Today’s youth becoming more self-centric

Youth views goals concerned with money,fame and image as more important,says study

Written by Agencies | Washington | Published: March 16, 2012 2:06 pm

Today’s youth appear to be more “Generation Me” than “Generation We”,as a new study has found that these youngsters are more self-centric and money-minded than their previous generation peers.

The study by researchers at San Diego State University in the US found a decline over four decades in civic engagement and concern for others,alongside increases in such life goals as making a lot of money.

“The data analysed here suggest that the popular view of millennials — those born after 1982 — as more caring,community-oriented and politically engaged than previous generations is largely incorrect,” said the research team,led by psychology professor Jean Twenge.

While the rate of volunteerism appears to have increased among younger people,the researchers said this is probably due to schools instituting volunteer service requirements.

Twenge,the author of “Generation Me”,and her colleagues were surprised to see that the desire to save the environment notably declined across the three generations studied – baby boomers (born between 1946 and 1961),Generation Xers (born between 1961 and 1981) and millennials,a media report said.

For example,while five per cent of boomers said they did not made personal effort to help the environment,the proportion among millennials was 15 per cent.
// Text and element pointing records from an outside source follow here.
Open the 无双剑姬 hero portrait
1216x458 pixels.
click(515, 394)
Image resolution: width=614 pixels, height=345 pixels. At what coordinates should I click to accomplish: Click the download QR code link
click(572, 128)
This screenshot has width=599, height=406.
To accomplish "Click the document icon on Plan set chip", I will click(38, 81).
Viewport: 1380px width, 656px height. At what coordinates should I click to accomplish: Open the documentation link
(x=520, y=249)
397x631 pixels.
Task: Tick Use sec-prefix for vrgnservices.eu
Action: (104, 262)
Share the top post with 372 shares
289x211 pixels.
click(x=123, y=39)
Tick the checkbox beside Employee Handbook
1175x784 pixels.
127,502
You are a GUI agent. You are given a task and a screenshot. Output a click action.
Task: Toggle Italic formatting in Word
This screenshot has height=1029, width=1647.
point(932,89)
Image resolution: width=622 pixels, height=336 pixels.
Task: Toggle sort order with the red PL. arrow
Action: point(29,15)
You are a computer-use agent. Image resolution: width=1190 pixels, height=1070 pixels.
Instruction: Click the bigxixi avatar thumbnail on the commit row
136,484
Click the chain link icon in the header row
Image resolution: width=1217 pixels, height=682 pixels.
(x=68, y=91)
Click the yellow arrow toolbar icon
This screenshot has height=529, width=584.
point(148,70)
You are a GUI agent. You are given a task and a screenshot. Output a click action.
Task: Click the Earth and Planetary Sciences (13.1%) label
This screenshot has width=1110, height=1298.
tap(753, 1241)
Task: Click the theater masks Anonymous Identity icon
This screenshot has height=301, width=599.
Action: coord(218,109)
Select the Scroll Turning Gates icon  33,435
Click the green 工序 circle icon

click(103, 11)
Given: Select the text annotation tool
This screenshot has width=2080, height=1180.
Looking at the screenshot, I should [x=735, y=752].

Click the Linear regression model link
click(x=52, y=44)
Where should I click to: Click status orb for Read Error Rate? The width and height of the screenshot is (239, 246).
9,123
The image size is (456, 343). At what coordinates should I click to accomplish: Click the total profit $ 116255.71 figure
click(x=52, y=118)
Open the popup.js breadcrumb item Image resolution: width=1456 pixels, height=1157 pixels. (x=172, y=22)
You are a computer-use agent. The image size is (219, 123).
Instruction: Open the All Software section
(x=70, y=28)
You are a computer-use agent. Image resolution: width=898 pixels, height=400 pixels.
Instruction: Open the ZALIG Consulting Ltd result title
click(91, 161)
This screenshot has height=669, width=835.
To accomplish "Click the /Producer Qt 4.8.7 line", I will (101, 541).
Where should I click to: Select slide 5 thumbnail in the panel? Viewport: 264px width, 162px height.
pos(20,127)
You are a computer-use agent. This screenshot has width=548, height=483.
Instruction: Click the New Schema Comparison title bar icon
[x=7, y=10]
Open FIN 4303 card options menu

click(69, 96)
The researchers examined survey data collected since 1975 from high school seniors,as part of the University of Michigan’s Monitoring the Future project,and,beginning in 1966,from college freshmen,as part of the American Freshman survey by the University of California,Los Angeles.

Data on life goals showed a shift away from those related to intrinsic values,like developing a meaningful philosophy of life,towards more extrinsic ones such as being well-off financially — over the three generations.

“Compared to boomers,millennials and Gen Xers viewed goals concerned with money,fame and image as more important,and goals concerned with self-acceptance,affiliation,and community as less important,” the researchers wrote in a paper published in the Journal of Personality and Social Psychology.

This shift may help to explain the generational increase in anxiety,depressive symptoms and poor mental health documented by other research,since an emphasis on extrinsic values over intrinsic ones has been linked with distress and declines in psychological well-being,he added.